Additive
congruential PRNGs work by summing up a set of the previously generated values and then
modulo that sum by a constant. Assuming that the output set of the
PRNG is of the form X
1, X
2, X
3, X
4... in the range 0..Z an example ACPRNG might be of the form:
Xn = (Xn-1 + Xn-2) mod Z
This means that to get the current 'random' number, we sum the two previous ones and then find that modulo Z.
Most additive congruential PRNGs are of the form
Xn = (Xn-1 + Xn-p) mod Z
where p is an integer1, or
Xn = (Xn-p + Xn-q + Xn-r) mod Z
where p, q and r are integers.1
A disadvantage of additive congruential PRNGs is that they will not necessarily output every number in the range 0..Z (but then again, the same is true of genuine random number generators). Another is that they require more than one seed. For example, for the ACPRNG
Xn = (Xn-2 + Xn-3 + Xn-5) mod Z
then it would be necessary to come up with 5 different seeds, from X1 to X5 before it even gives any output.

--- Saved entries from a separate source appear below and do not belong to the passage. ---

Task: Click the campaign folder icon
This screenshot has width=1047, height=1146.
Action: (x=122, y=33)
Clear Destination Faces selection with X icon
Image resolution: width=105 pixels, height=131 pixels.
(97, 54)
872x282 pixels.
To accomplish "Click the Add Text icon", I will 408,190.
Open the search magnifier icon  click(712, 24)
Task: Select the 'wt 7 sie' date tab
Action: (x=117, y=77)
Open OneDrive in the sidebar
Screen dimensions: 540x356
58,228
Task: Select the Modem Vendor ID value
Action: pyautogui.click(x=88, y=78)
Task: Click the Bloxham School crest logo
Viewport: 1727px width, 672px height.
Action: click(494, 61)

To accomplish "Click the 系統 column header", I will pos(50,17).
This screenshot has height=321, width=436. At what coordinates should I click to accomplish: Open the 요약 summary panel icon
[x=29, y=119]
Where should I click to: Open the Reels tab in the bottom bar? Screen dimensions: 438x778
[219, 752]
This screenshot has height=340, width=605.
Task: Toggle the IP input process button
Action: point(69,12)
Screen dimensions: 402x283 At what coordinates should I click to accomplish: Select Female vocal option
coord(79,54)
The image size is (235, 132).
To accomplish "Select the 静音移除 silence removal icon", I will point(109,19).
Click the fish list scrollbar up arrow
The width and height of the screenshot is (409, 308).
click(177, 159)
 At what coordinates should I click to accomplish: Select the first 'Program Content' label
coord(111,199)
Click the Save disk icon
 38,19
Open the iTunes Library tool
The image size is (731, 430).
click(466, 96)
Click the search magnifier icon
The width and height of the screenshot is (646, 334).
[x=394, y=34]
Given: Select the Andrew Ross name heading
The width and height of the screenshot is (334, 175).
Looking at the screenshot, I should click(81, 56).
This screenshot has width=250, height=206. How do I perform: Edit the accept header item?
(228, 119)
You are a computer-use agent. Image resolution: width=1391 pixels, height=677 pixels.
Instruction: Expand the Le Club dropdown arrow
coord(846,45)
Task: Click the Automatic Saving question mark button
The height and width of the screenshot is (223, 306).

It is also true that ACPRNGs are poor choices if Z is a very small number. Here's an example from an ACPRNG which uses the 2 previous values modulo 2 to choose 0 and 1 at 'random':
0
1
1
0
1
1
0
1
1
0
1
1
It carries on like that forever. It's slightly better if we take an ordinary output for a high modulus, and say that if the output is even, take a 0, otherwise take a 1. Using this method with a generator which sums the 2 previous values modulo 2431 (seeds 9173 and 1824) gives:
1
1
0
1
0
1
1
1
1
0
1
0
1
0
0
0
0
1
0
1
1
1
0
This is slightly better, but it's hard to tell with such little output - the period may be something like 24, which is very small but impossible to tell from that small sample. Sometimes even just using your rand() function might be better.
Footnotes
1 p, q and r are referred to as 'lags' - how far behind the PRNG looks to generate the new value. Hence the alternative name for this PRNG - a lagged generator.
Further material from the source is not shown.